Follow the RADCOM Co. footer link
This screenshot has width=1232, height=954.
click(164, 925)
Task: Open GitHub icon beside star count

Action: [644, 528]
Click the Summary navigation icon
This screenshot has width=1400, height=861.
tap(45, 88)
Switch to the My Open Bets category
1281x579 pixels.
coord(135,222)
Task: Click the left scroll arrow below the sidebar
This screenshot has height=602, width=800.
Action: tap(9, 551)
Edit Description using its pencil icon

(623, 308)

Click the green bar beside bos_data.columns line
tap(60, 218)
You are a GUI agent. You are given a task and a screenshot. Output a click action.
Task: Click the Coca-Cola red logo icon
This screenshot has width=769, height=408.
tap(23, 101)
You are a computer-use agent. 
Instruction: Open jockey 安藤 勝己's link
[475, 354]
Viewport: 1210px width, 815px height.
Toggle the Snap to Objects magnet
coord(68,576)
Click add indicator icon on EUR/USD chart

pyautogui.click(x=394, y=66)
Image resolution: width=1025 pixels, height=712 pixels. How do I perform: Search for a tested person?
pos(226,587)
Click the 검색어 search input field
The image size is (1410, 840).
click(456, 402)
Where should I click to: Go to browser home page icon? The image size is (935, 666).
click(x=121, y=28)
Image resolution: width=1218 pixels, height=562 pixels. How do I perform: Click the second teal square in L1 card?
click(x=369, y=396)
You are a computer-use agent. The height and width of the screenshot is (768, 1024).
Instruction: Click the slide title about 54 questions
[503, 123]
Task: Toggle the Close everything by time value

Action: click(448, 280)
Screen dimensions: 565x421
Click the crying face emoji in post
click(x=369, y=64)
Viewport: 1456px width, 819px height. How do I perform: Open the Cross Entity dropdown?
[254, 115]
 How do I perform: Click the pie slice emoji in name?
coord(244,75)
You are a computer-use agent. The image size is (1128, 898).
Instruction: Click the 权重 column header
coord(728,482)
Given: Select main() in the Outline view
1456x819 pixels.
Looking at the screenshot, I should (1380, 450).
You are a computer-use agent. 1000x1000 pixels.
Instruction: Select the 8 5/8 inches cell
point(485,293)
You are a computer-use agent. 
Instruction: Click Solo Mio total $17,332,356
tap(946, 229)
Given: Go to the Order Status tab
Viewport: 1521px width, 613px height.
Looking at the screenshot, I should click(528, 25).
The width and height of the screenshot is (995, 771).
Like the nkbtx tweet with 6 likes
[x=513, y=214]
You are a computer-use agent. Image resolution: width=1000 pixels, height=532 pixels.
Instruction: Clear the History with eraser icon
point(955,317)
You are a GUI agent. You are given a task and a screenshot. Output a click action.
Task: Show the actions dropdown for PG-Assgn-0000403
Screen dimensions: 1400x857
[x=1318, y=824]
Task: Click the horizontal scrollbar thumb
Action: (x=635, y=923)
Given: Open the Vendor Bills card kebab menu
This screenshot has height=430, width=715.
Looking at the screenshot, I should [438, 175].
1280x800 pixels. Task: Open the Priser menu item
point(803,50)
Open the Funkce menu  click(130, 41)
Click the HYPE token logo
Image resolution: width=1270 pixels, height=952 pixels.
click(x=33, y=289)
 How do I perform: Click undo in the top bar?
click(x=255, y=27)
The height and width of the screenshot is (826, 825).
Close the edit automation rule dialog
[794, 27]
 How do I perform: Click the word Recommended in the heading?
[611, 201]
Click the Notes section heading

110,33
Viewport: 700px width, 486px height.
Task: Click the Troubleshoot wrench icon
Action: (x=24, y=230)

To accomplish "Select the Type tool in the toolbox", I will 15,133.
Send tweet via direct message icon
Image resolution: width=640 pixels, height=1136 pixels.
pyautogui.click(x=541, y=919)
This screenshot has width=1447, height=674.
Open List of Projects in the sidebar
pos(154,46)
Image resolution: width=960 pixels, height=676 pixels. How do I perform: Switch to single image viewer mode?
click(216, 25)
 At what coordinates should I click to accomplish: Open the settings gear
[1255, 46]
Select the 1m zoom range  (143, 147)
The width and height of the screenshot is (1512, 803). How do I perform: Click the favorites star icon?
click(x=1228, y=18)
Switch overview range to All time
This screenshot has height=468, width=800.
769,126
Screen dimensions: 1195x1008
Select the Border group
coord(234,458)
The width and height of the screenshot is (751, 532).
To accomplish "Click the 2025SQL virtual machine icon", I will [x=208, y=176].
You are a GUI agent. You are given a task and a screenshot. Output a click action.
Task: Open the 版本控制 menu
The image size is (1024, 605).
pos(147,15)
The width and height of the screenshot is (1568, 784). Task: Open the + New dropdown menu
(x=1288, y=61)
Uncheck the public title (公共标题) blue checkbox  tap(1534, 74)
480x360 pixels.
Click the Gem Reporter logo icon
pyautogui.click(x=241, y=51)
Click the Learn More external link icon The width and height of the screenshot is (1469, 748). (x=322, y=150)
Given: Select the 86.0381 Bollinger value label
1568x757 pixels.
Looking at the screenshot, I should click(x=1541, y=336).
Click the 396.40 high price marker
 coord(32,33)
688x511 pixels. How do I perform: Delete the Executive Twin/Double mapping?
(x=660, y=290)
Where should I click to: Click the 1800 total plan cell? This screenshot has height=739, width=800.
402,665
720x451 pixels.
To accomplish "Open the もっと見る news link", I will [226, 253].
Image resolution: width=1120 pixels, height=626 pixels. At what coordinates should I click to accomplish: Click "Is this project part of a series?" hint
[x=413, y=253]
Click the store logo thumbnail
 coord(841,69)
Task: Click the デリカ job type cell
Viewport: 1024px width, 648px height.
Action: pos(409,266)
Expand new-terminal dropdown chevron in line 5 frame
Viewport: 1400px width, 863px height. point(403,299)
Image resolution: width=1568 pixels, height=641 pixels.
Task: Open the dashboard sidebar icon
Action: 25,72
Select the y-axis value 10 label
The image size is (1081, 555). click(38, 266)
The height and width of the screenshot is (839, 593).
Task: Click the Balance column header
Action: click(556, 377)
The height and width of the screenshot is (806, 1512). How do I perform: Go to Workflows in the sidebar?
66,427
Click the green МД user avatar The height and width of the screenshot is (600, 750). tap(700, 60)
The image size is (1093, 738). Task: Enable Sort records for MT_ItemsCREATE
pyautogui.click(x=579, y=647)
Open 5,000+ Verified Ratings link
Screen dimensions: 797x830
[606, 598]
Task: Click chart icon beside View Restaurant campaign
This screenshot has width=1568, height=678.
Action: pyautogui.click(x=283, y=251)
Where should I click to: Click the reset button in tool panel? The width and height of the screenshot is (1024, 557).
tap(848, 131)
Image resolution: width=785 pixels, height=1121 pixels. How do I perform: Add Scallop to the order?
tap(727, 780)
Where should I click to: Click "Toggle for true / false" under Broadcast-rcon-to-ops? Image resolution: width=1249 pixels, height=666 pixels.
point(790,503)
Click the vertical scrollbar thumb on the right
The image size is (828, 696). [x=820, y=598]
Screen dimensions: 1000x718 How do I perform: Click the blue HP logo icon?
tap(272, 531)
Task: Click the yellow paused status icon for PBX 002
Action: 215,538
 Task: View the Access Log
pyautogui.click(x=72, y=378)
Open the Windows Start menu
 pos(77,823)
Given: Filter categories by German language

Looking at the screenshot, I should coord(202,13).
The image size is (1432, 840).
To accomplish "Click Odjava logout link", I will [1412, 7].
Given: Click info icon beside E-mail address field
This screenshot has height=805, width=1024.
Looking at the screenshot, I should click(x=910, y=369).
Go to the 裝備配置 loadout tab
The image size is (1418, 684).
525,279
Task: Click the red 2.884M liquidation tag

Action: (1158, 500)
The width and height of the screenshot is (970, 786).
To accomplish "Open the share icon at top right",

══════

WHAT IS REQUIRED:
Rewrite all of the items above, replacing "Instruction" with "Goal" and keeping everything else the same.

OUTPUT:
Follow the RADCOM Co. footer link
This screenshot has width=1232, height=954.
click(164, 925)
Task: Open GitHub icon beside star count

Action: [644, 528]
Click the Summary navigation icon
This screenshot has width=1400, height=861.
tap(45, 88)
Switch to the My Open Bets category
1281x579 pixels.
coord(135,222)
Task: Click the left scroll arrow below the sidebar
This screenshot has height=602, width=800.
Action: tap(9, 551)
Edit Description using its pencil icon

(623, 308)

Click the green bar beside bos_data.columns line
tap(60, 218)
You are a GUI agent. You are given a task and a screenshot. Output a click action.
Task: Click the Coca-Cola red logo icon
This screenshot has width=769, height=408.
tap(23, 101)
You are a computer-use agent. 
Goal: Open jockey 安藤 勝己's link
[475, 354]
Viewport: 1210px width, 815px height.
Toggle the Snap to Objects magnet
coord(68,576)
Click add indicator icon on EUR/USD chart

pyautogui.click(x=394, y=66)
Image resolution: width=1025 pixels, height=712 pixels. How do I perform: Search for a tested person?
pos(226,587)
Click the 검색어 search input field
The image size is (1410, 840).
click(456, 402)
Where should I click to: Go to browser home page icon? The image size is (935, 666).
click(x=121, y=28)
Image resolution: width=1218 pixels, height=562 pixels. How do I perform: Click the second teal square in L1 card?
click(x=369, y=396)
You are a computer-use agent. The height and width of the screenshot is (768, 1024).
Goal: Click the slide title about 54 questions
[503, 123]
Task: Toggle the Close everything by time value

Action: click(448, 280)
Screen dimensions: 565x421
Click the crying face emoji in post
click(x=369, y=64)
Viewport: 1456px width, 819px height. How do I perform: Open the Cross Entity dropdown?
[254, 115]
 How do I perform: Click the pie slice emoji in name?
coord(244,75)
You are a computer-use agent. The image size is (1128, 898).
Goal: Click the 权重 column header
coord(728,482)
Given: Select main() in the Outline view
1456x819 pixels.
Looking at the screenshot, I should (1380, 450).
You are a computer-use agent. 1000x1000 pixels.
Goal: Select the 8 5/8 inches cell
point(485,293)
You are a computer-use agent. 
Goal: Click Solo Mio total $17,332,356
tap(946, 229)
Given: Go to the Order Status tab
Viewport: 1521px width, 613px height.
Looking at the screenshot, I should click(528, 25).
The width and height of the screenshot is (995, 771).
Like the nkbtx tweet with 6 likes
[x=513, y=214]
You are a computer-use agent. Image resolution: width=1000 pixels, height=532 pixels.
Goal: Clear the History with eraser icon
point(955,317)
You are a GUI agent. You are given a task and a screenshot. Output a click action.
Task: Show the actions dropdown for PG-Assgn-0000403
Screen dimensions: 1400x857
[x=1318, y=824]
Task: Click the horizontal scrollbar thumb
Action: (x=635, y=923)
Given: Open the Vendor Bills card kebab menu
This screenshot has height=430, width=715.
Looking at the screenshot, I should [438, 175].
1280x800 pixels. Task: Open the Priser menu item
point(803,50)
Open the Funkce menu  click(130, 41)
Click the HYPE token logo
Image resolution: width=1270 pixels, height=952 pixels.
click(x=33, y=289)
 How do I perform: Click undo in the top bar?
click(x=255, y=27)
The height and width of the screenshot is (826, 825).
Close the edit automation rule dialog
[794, 27]
 How do I perform: Click the word Recommended in the heading?
[611, 201]
Click the Notes section heading

110,33
Viewport: 700px width, 486px height.
Task: Click the Troubleshoot wrench icon
Action: (x=24, y=230)

To accomplish "Select the Type tool in the toolbox", I will 15,133.
Send tweet via direct message icon
Image resolution: width=640 pixels, height=1136 pixels.
pyautogui.click(x=541, y=919)
This screenshot has width=1447, height=674.
Open List of Projects in the sidebar
pos(154,46)
Image resolution: width=960 pixels, height=676 pixels. How do I perform: Switch to single image viewer mode?
click(216, 25)
 At what coordinates should I click to accomplish: Open the settings gear
[1255, 46]
Select the 1m zoom range  (143, 147)
The width and height of the screenshot is (1512, 803). How do I perform: Click the favorites star icon?
click(x=1228, y=18)
Switch overview range to All time
This screenshot has height=468, width=800.
769,126
Screen dimensions: 1195x1008
Select the Border group
coord(234,458)
The width and height of the screenshot is (751, 532).
To accomplish "Click the 2025SQL virtual machine icon", I will [x=208, y=176].
You are a GUI agent. You are given a task and a screenshot. Output a click action.
Task: Open the 版本控制 menu
The image size is (1024, 605).
pos(147,15)
The width and height of the screenshot is (1568, 784). Task: Open the + New dropdown menu
(x=1288, y=61)
Uncheck the public title (公共标题) blue checkbox  tap(1534, 74)
480x360 pixels.
Click the Gem Reporter logo icon
pyautogui.click(x=241, y=51)
Click the Learn More external link icon The width and height of the screenshot is (1469, 748). (x=322, y=150)
Given: Select the 86.0381 Bollinger value label
1568x757 pixels.
Looking at the screenshot, I should click(x=1541, y=336).
Click the 396.40 high price marker
 coord(32,33)
688x511 pixels. How do I perform: Delete the Executive Twin/Double mapping?
(x=660, y=290)
Where should I click to: Click the 1800 total plan cell? This screenshot has height=739, width=800.
402,665
720x451 pixels.
To accomplish "Open the もっと見る news link", I will [226, 253].
Image resolution: width=1120 pixels, height=626 pixels. At what coordinates should I click to accomplish: Click "Is this project part of a series?" hint
[x=413, y=253]
Click the store logo thumbnail
 coord(841,69)
Task: Click the デリカ job type cell
Viewport: 1024px width, 648px height.
Action: pos(409,266)
Expand new-terminal dropdown chevron in line 5 frame
Viewport: 1400px width, 863px height. point(403,299)
Image resolution: width=1568 pixels, height=641 pixels.
Task: Open the dashboard sidebar icon
Action: 25,72
Select the y-axis value 10 label
The image size is (1081, 555). click(38, 266)
The height and width of the screenshot is (839, 593).
Task: Click the Balance column header
Action: click(556, 377)
The height and width of the screenshot is (806, 1512). How do I perform: Go to Workflows in the sidebar?
66,427
Click the green МД user avatar The height and width of the screenshot is (600, 750). tap(700, 60)
The image size is (1093, 738). Task: Enable Sort records for MT_ItemsCREATE
pyautogui.click(x=579, y=647)
Open 5,000+ Verified Ratings link
Screen dimensions: 797x830
[606, 598]
Task: Click chart icon beside View Restaurant campaign
This screenshot has width=1568, height=678.
Action: pyautogui.click(x=283, y=251)
Where should I click to: Click the reset button in tool panel? The width and height of the screenshot is (1024, 557).
tap(848, 131)
Image resolution: width=785 pixels, height=1121 pixels. How do I perform: Add Scallop to the order?
tap(727, 780)
Where should I click to: Click "Toggle for true / false" under Broadcast-rcon-to-ops? Image resolution: width=1249 pixels, height=666 pixels.
point(790,503)
Click the vertical scrollbar thumb on the right
The image size is (828, 696). [x=820, y=598]
Screen dimensions: 1000x718 How do I perform: Click the blue HP logo icon?
tap(272, 531)
Task: Click the yellow paused status icon for PBX 002
Action: 215,538
 Task: View the Access Log
pyautogui.click(x=72, y=378)
Open the Windows Start menu
 pos(77,823)
Given: Filter categories by German language

Looking at the screenshot, I should coord(202,13).
The image size is (1432, 840).
To accomplish "Click Odjava logout link", I will [1412, 7].
Given: Click info icon beside E-mail address field
This screenshot has height=805, width=1024.
Looking at the screenshot, I should click(x=910, y=369).
Go to the 裝備配置 loadout tab
The image size is (1418, 684).
525,279
Task: Click the red 2.884M liquidation tag

Action: (1158, 500)
The width and height of the screenshot is (970, 786).
To accomplish "Open the share icon at top right",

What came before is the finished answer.